Hello,
If I configured a input pin as INPUT_PULLUP, what's the maximum resistance I can have between the ground and the input pin when running at 5V? What about 3.3V?
I'm asking because I would like to use a 3.3V nano if possible. The buttons I'm using give pretty high resistance when pressed, unfortunately. Is something like 1K ohm OK? What about 10k ohm?
The internal pullup is ~30k. With buttons that have 1k resistance when pressed, you're okay. With 10k... it should still work, though it makes me a little uncomfortable. If worse comes to worse, you could always use analogRead() on them (assuming you have enough analog pins) - that would easily distinguish between them.
My interpretation is that he has the internal pullup enabled on the pin, and the pin connected to one side of a button, and the other side of the button connected to ground. The usual configuration - complicated by the fact that he is using a highly non-ideal button (because it's flexible, or super thin, or is in a wearable connected with conductive thread) with >1k of resistance while "on".
Highest voltage still considered a valid "low" is 0.3 x Vcc.
So 0.99V with Vcc = 3.3V.
So it becomes a simple voltage divider question, Vout = Vin x R2/(R1 +R2), Vout the junction of the internal pullup R1, R2 the switch resistance, fed by the Vin, the Vcc of the chip.
solving for R2: R2 = Vout x R1/(Vin - Vout)
0.99V x 20000 ohm/(3.3V - 0.99V) = 8571 ohm
So R2, resistance of the switch, can be pretty large and still get a valid low reading.

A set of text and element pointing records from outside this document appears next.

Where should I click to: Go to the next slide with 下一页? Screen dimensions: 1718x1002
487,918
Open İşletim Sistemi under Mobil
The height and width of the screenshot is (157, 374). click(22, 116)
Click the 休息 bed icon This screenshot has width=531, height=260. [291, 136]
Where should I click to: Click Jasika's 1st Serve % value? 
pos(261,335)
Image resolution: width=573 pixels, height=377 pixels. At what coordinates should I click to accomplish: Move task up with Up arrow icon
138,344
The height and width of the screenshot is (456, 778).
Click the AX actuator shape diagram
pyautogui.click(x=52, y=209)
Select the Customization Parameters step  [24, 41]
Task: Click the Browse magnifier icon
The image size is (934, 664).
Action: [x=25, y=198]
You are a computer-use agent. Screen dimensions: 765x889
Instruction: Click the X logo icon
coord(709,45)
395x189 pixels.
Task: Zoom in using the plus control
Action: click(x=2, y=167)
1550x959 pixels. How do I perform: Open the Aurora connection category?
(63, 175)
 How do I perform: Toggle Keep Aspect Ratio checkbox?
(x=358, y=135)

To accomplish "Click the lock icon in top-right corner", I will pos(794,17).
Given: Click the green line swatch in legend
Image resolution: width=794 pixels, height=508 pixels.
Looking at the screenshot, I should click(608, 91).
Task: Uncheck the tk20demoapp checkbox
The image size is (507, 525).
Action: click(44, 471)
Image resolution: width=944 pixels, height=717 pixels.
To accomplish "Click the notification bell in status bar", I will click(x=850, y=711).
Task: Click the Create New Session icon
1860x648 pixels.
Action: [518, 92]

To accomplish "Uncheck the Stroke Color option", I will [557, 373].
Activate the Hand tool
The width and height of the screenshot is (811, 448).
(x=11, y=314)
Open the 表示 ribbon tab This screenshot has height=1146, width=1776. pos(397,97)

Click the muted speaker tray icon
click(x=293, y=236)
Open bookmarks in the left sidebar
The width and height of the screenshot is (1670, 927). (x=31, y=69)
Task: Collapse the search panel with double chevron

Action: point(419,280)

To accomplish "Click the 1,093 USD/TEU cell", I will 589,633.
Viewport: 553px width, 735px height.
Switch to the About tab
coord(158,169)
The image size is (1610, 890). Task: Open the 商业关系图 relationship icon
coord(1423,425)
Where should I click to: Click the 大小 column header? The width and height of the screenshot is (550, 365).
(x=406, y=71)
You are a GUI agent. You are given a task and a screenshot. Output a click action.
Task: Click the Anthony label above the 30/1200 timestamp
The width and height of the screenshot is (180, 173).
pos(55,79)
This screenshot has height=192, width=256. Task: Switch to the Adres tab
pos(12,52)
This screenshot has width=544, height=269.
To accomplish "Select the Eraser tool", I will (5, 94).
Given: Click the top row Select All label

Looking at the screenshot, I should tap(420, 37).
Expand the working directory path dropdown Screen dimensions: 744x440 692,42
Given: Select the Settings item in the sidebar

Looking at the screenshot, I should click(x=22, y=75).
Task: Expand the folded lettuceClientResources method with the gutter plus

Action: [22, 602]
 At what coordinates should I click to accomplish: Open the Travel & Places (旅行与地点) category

Low switch point is 0.3VCC, so pullup is the remaining 0.7VCC
The 20k pull-up resistor is the 0.7 part.
(20/7)*3
I guess it't how your brain works.
Leo..
DrAzzy:
My interpretation is that he has the internal pullup enabled on the pin, and the pin connected to one side of a button, and the other side of the button connected to ground. The usual configuration - complicated by the fact that he is using a highly non-ideal button (because it's flexible, or super thin, or is in a wearable connected with conductive thread) with >1k of resistance while "on".
Yup yup, that was my question. The circuit is correct, just a non-ideal button. Thanks!